July 8th, 2008 | Published in Gmail (Google Mail)
Phishing messages are a form of spam that attempt to deceive recipients to gain access to their personal information. A classic one is a message that appears to come from PayPal and attempts to get someone's PayPal password in order to drain his or her account. These fraudulent messages often look very official and can fool people into responding with personal information.
Gmail does its best to put a red warning label on phishing messages, but it can be hard for us to know sometimes and we can't be 100% perfect. So, for the fraction of a time when Gmail misses it, you may end up squinting three times and turning the message sideways before suspecting that it's phishing. Wouldn't it be better if you never saw phishing messages at all, not even in your spam folder? Since 2004, we've been supporting email authentication standards including DomainKeys and DomainKeys Identified Mail (DKIM) to verify senders and help identify forged messages. This is a key tool we use to keep spam out of Gmail inboxes. But these systems can only be effective when high volume senders consistently use them to sign their mail -- if they're sending some mail without signatures, it's harder to tell whether it's phishing or not. Well, I'm happy to announce today that by working with eBay and PayPal, we're one step closer to stopping all phishing messages in their tracks.

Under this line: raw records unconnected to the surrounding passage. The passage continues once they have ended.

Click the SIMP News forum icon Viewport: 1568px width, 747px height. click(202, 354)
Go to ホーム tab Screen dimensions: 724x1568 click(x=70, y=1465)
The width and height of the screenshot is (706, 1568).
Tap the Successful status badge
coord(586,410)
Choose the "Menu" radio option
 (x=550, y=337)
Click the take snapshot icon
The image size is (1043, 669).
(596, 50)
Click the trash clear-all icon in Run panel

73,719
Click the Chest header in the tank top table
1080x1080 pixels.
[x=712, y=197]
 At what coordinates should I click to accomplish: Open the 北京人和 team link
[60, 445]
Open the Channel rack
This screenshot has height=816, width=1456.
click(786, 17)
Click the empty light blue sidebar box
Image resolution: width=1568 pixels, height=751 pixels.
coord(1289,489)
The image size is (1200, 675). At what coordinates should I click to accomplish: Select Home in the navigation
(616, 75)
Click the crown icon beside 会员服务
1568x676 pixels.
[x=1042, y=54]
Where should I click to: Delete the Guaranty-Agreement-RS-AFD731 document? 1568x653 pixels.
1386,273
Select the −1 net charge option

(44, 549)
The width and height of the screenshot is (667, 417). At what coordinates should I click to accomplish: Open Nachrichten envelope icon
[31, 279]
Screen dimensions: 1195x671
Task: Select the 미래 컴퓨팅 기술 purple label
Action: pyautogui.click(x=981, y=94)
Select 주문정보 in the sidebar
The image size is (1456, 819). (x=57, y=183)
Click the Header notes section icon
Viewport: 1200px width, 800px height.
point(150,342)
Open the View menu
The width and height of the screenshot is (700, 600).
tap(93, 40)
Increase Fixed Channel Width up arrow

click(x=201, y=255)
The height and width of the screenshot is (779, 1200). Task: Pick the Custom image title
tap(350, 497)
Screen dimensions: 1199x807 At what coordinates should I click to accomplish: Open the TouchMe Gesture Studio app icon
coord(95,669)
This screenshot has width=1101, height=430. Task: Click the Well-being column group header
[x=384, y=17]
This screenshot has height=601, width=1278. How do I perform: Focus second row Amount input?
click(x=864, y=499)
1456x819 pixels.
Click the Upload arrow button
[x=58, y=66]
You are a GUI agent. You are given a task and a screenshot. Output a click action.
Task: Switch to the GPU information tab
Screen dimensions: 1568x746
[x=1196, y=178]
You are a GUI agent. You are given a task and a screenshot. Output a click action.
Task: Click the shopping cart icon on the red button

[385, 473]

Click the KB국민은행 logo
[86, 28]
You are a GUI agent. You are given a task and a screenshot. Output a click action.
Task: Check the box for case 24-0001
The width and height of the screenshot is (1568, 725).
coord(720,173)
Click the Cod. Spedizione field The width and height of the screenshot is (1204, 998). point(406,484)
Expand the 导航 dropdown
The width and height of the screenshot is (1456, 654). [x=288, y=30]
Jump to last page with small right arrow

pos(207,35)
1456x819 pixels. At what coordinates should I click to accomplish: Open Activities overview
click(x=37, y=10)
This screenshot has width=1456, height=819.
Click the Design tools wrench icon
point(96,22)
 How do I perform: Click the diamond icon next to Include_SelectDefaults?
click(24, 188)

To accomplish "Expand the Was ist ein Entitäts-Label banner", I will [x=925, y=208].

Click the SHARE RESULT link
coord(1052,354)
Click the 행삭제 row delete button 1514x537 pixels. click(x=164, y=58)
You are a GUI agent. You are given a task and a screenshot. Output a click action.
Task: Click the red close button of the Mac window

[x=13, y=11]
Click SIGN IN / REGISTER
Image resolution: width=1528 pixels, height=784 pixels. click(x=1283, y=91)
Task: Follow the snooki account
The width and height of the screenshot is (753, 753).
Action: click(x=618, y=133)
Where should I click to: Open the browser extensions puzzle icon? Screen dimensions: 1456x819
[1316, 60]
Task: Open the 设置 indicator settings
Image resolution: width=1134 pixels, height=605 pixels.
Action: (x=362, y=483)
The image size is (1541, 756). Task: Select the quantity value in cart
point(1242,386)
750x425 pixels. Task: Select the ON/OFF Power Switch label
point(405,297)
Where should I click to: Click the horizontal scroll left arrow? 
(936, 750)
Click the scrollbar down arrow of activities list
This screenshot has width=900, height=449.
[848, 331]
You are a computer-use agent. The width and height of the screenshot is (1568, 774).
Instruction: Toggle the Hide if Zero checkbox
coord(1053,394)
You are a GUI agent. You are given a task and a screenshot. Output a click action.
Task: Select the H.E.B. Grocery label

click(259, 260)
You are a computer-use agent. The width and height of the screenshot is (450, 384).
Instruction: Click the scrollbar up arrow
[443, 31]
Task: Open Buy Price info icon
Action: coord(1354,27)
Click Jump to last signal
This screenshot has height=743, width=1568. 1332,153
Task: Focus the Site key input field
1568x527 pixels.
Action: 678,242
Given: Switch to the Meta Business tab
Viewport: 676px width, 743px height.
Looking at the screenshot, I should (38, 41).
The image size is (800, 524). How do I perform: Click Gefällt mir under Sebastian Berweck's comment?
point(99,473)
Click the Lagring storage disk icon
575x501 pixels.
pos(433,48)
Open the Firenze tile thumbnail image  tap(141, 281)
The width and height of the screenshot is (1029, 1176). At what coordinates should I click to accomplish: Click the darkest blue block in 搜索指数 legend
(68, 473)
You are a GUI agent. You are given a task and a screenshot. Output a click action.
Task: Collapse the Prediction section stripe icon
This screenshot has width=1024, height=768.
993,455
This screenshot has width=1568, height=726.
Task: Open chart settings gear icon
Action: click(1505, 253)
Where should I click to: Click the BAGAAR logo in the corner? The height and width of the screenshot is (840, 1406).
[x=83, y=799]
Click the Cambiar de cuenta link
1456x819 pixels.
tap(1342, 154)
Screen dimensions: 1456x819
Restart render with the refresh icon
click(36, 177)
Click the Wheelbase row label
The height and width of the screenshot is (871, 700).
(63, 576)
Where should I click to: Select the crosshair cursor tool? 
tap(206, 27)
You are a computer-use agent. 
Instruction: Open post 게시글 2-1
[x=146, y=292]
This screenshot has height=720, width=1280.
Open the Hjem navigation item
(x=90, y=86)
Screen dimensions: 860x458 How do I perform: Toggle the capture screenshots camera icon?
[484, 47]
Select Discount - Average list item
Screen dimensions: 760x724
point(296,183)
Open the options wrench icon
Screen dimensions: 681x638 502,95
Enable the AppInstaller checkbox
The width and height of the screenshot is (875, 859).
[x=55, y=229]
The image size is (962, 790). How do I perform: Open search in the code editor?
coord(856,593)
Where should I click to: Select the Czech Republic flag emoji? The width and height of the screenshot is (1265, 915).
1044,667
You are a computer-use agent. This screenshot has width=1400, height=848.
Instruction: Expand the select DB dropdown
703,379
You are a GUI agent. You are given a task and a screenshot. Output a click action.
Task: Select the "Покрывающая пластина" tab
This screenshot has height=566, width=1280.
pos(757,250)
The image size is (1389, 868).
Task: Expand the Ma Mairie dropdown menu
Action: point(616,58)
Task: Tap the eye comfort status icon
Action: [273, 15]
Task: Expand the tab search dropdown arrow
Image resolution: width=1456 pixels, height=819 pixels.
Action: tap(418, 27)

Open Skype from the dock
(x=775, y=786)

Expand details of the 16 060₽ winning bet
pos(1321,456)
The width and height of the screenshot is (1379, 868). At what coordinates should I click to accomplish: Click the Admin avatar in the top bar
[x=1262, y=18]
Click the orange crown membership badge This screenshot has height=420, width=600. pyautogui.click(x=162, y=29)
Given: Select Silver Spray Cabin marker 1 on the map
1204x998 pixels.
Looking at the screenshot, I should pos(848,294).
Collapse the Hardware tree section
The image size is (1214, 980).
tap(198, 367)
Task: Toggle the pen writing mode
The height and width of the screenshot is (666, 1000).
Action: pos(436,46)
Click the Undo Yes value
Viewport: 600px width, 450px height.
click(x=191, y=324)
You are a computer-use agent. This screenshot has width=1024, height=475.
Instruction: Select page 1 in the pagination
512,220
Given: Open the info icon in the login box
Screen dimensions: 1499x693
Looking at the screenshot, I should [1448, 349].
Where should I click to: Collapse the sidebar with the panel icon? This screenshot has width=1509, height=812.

Now any email that claims to come from "paypal.com" or "ebay.com" (and their international versions) is authenticated by Gmail and -- here comes the important part -- rejected if it fails to verify as actually coming from PayPal or eBay. That's right: you won't even see the phishing message in your spam folder. Gmail just won't accept it at all. Conversely, if you get an message in Gmail where the "From" says "@paypal.com" or "@ebay.com," then you'll know it actually came from PayPal or eBay. It's email the way it should be.
eBay and PayPal have worked hard to ensure that all their email is signed with DomainKeys and DKIM. Armed with this information, Gmail can easily reject as a fake anything that doesn't authenticate. We've been testing this for a few weeks now and it's working so well that few people really noticed.
We think it's great that PayPal and eBay have taken on the challenge of securing email, and we're pleased to have put our best efforts together to make this work. It's a bold move, but one that will really help fight phishing. Our hope is that this will set a good example for other organizations to follow (yes, it can be done!) and that over time more and more email will become trustworthy.